> **Records for the exercise**:

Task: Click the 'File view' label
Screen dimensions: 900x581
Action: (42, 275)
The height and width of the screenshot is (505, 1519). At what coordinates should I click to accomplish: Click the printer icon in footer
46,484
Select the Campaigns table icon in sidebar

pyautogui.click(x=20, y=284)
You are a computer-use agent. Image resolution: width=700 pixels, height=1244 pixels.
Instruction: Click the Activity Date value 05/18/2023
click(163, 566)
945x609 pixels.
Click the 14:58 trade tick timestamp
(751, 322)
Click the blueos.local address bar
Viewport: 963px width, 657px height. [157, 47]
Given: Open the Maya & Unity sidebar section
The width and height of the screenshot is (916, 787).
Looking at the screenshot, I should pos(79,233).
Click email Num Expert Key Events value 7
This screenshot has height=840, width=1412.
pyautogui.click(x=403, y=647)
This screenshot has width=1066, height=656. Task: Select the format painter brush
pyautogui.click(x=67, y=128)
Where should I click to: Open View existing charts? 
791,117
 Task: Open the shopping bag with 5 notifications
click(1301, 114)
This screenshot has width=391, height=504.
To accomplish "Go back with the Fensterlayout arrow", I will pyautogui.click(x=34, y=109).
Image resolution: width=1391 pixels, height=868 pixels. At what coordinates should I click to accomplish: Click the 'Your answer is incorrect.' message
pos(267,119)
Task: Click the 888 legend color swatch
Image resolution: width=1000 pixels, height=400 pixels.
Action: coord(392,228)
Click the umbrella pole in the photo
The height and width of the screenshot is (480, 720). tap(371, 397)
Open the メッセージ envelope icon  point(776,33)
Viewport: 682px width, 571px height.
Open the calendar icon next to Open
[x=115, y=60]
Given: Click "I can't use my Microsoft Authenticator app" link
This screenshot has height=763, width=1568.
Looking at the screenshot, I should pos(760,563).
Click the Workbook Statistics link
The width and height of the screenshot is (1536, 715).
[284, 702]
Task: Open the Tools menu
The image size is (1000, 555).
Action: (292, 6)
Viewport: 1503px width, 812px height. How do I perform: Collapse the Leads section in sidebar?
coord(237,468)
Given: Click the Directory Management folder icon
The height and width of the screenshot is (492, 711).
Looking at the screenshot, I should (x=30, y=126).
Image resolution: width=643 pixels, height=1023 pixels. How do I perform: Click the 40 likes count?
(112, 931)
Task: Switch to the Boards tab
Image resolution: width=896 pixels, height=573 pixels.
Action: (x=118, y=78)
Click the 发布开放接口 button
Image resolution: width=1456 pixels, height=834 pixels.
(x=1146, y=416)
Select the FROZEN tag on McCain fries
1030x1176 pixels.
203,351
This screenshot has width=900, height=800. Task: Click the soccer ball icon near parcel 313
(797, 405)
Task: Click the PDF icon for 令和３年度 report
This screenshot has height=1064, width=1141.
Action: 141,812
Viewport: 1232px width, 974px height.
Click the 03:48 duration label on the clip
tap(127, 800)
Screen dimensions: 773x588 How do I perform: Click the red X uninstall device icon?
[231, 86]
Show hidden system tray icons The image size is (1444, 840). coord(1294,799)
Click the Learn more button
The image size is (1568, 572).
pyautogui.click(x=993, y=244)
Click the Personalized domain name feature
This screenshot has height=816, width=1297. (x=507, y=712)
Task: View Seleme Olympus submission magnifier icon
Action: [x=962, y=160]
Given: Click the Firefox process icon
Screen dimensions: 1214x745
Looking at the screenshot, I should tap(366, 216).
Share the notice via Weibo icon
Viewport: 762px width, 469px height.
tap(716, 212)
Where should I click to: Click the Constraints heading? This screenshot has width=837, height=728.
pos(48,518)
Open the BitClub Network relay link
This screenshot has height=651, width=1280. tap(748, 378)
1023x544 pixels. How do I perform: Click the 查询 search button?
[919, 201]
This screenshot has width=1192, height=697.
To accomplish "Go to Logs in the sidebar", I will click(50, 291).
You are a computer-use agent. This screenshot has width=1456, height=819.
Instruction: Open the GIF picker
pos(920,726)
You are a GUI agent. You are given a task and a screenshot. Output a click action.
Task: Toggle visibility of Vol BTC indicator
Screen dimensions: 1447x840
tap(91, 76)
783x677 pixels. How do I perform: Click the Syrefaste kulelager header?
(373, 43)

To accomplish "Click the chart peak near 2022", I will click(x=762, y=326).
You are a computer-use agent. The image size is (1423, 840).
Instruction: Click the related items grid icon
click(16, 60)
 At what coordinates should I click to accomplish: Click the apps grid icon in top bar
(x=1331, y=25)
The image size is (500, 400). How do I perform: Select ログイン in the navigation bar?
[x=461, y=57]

> **Written request**: Rewrite all of the data above with each "Instruction" swapped for "Command", and leave everything else as it is.

> **Solution to the exercise**:
Task: Click the 'File view' label
Screen dimensions: 900x581
Action: (42, 275)
The height and width of the screenshot is (505, 1519). At what coordinates should I click to accomplish: Click the printer icon in footer
46,484
Select the Campaigns table icon in sidebar

pyautogui.click(x=20, y=284)
You are a computer-use agent. Image resolution: width=700 pixels, height=1244 pixels.
Command: Click the Activity Date value 05/18/2023
click(163, 566)
945x609 pixels.
Click the 14:58 trade tick timestamp
(751, 322)
Click the blueos.local address bar
Viewport: 963px width, 657px height. [157, 47]
Given: Open the Maya & Unity sidebar section
The width and height of the screenshot is (916, 787).
Looking at the screenshot, I should pos(79,233).
Click email Num Expert Key Events value 7
This screenshot has height=840, width=1412.
pyautogui.click(x=403, y=647)
This screenshot has width=1066, height=656. Task: Select the format painter brush
pyautogui.click(x=67, y=128)
Where should I click to: Open View existing charts? 
791,117
 Task: Open the shopping bag with 5 notifications
click(1301, 114)
This screenshot has width=391, height=504.
To accomplish "Go back with the Fensterlayout arrow", I will pyautogui.click(x=34, y=109).
Image resolution: width=1391 pixels, height=868 pixels. At what coordinates should I click to accomplish: Click the 'Your answer is incorrect.' message
pos(267,119)
Task: Click the 888 legend color swatch
Image resolution: width=1000 pixels, height=400 pixels.
Action: coord(392,228)
Click the umbrella pole in the photo
The height and width of the screenshot is (480, 720). tap(371, 397)
Open the メッセージ envelope icon  point(776,33)
Viewport: 682px width, 571px height.
Open the calendar icon next to Open
[x=115, y=60]
Given: Click "I can't use my Microsoft Authenticator app" link
This screenshot has height=763, width=1568.
Looking at the screenshot, I should pos(760,563).
Click the Workbook Statistics link
The width and height of the screenshot is (1536, 715).
[284, 702]
Task: Open the Tools menu
The image size is (1000, 555).
Action: (292, 6)
Viewport: 1503px width, 812px height. How do I perform: Collapse the Leads section in sidebar?
coord(237,468)
Given: Click the Directory Management folder icon
The height and width of the screenshot is (492, 711).
Looking at the screenshot, I should (x=30, y=126).
Image resolution: width=643 pixels, height=1023 pixels. How do I perform: Click the 40 likes count?
(112, 931)
Task: Switch to the Boards tab
Image resolution: width=896 pixels, height=573 pixels.
Action: (x=118, y=78)
Click the 发布开放接口 button
Image resolution: width=1456 pixels, height=834 pixels.
(x=1146, y=416)
Select the FROZEN tag on McCain fries
1030x1176 pixels.
203,351
This screenshot has width=900, height=800. Task: Click the soccer ball icon near parcel 313
(797, 405)
Task: Click the PDF icon for 令和３年度 report
This screenshot has height=1064, width=1141.
Action: 141,812
Viewport: 1232px width, 974px height.
Click the 03:48 duration label on the clip
tap(127, 800)
Screen dimensions: 773x588 How do I perform: Click the red X uninstall device icon?
[231, 86]
Show hidden system tray icons The image size is (1444, 840). coord(1294,799)
Click the Learn more button
The image size is (1568, 572).
pyautogui.click(x=993, y=244)
Click the Personalized domain name feature
This screenshot has height=816, width=1297. (x=507, y=712)
Task: View Seleme Olympus submission magnifier icon
Action: [x=962, y=160]
Given: Click the Firefox process icon
Screen dimensions: 1214x745
Looking at the screenshot, I should tap(366, 216).
Share the notice via Weibo icon
Viewport: 762px width, 469px height.
tap(716, 212)
Where should I click to: Click the Constraints heading? This screenshot has width=837, height=728.
pos(48,518)
Open the BitClub Network relay link
This screenshot has height=651, width=1280. tap(748, 378)
1023x544 pixels. How do I perform: Click the 查询 search button?
[919, 201]
This screenshot has width=1192, height=697.
To accomplish "Go to Logs in the sidebar", I will click(50, 291).
You are a computer-use agent. This screenshot has width=1456, height=819.
Command: Open the GIF picker
pos(920,726)
You are a GUI agent. You are given a task and a screenshot. Output a click action.
Task: Toggle visibility of Vol BTC indicator
Screen dimensions: 1447x840
tap(91, 76)
783x677 pixels. How do I perform: Click the Syrefaste kulelager header?
(373, 43)

To accomplish "Click the chart peak near 2022", I will click(x=762, y=326).
You are a computer-use agent. The image size is (1423, 840).
Command: Click the related items grid icon
click(16, 60)
 At what coordinates should I click to accomplish: Click the apps grid icon in top bar
(x=1331, y=25)
The image size is (500, 400). How do I perform: Select ログイン in the navigation bar?
[x=461, y=57]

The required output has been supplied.